→ **PROBLEM TO WORK ON**
Line by line, return everything in the listing exactly.

───── ENTRIES PROVIDED

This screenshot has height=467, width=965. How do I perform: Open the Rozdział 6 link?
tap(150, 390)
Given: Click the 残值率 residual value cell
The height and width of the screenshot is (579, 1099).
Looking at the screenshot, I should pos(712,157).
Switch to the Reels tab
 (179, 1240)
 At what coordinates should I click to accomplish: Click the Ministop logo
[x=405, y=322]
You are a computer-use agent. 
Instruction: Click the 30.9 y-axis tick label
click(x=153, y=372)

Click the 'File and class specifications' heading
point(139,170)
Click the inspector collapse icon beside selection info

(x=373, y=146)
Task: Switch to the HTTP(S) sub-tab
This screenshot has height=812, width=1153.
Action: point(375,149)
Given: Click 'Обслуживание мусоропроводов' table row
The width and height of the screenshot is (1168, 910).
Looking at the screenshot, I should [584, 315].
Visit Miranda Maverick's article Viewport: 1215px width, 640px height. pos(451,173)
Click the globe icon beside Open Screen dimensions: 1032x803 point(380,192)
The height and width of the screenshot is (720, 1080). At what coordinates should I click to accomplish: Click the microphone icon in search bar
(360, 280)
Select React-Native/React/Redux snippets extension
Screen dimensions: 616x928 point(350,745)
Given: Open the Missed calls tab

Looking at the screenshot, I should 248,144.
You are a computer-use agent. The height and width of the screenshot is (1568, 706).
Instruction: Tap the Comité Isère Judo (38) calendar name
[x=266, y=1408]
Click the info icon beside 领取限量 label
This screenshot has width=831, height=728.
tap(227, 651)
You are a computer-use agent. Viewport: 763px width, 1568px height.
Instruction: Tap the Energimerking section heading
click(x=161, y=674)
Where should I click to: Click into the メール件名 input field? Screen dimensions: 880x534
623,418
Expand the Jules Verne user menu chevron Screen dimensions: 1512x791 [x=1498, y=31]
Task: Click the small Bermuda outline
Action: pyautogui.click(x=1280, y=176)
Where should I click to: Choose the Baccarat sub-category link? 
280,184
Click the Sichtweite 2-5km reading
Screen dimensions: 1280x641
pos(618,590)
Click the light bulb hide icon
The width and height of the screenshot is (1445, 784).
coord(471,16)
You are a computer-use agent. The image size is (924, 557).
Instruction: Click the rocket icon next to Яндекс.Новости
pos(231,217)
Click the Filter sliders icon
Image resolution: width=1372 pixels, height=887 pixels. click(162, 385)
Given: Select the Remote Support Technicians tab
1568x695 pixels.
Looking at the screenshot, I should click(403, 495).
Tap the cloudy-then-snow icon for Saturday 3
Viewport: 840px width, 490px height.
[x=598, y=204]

──────────

→ **EXERCISE RESPONSE**
This screenshot has height=467, width=965. How do I perform: Open the Rozdział 6 link?
tap(150, 390)
Given: Click the 残值率 residual value cell
The height and width of the screenshot is (579, 1099).
Looking at the screenshot, I should pos(712,157).
Switch to the Reels tab
 (179, 1240)
 At what coordinates should I click to accomplish: Click the Ministop logo
[x=405, y=322]
You are a computer-use agent. 
Instruction: Click the 30.9 y-axis tick label
click(x=153, y=372)

Click the 'File and class specifications' heading
point(139,170)
Click the inspector collapse icon beside selection info

(x=373, y=146)
Task: Switch to the HTTP(S) sub-tab
This screenshot has height=812, width=1153.
Action: point(375,149)
Given: Click 'Обслуживание мусоропроводов' table row
The width and height of the screenshot is (1168, 910).
Looking at the screenshot, I should [584, 315].
Visit Miranda Maverick's article Viewport: 1215px width, 640px height. pos(451,173)
Click the globe icon beside Open Screen dimensions: 1032x803 point(380,192)
The height and width of the screenshot is (720, 1080). At what coordinates should I click to accomplish: Click the microphone icon in search bar
(360, 280)
Select React-Native/React/Redux snippets extension
Screen dimensions: 616x928 point(350,745)
Given: Open the Missed calls tab

Looking at the screenshot, I should 248,144.
You are a computer-use agent. The height and width of the screenshot is (1568, 706).
Instruction: Tap the Comité Isère Judo (38) calendar name
[x=266, y=1408]
Click the info icon beside 领取限量 label
This screenshot has width=831, height=728.
tap(227, 651)
You are a computer-use agent. Viewport: 763px width, 1568px height.
Instruction: Tap the Energimerking section heading
click(x=161, y=674)
Where should I click to: Click into the メール件名 input field? Screen dimensions: 880x534
623,418
Expand the Jules Verne user menu chevron Screen dimensions: 1512x791 [x=1498, y=31]
Task: Click the small Bermuda outline
Action: pyautogui.click(x=1280, y=176)
Where should I click to: Choose the Baccarat sub-category link? 
280,184
Click the Sichtweite 2-5km reading
Screen dimensions: 1280x641
pos(618,590)
Click the light bulb hide icon
The width and height of the screenshot is (1445, 784).
coord(471,16)
You are a computer-use agent. The image size is (924, 557).
Instruction: Click the rocket icon next to Яндекс.Новости
pos(231,217)
Click the Filter sliders icon
Image resolution: width=1372 pixels, height=887 pixels. click(162, 385)
Given: Select the Remote Support Technicians tab
1568x695 pixels.
Looking at the screenshot, I should click(403, 495).
Tap the cloudy-then-snow icon for Saturday 3
Viewport: 840px width, 490px height.
[x=598, y=204]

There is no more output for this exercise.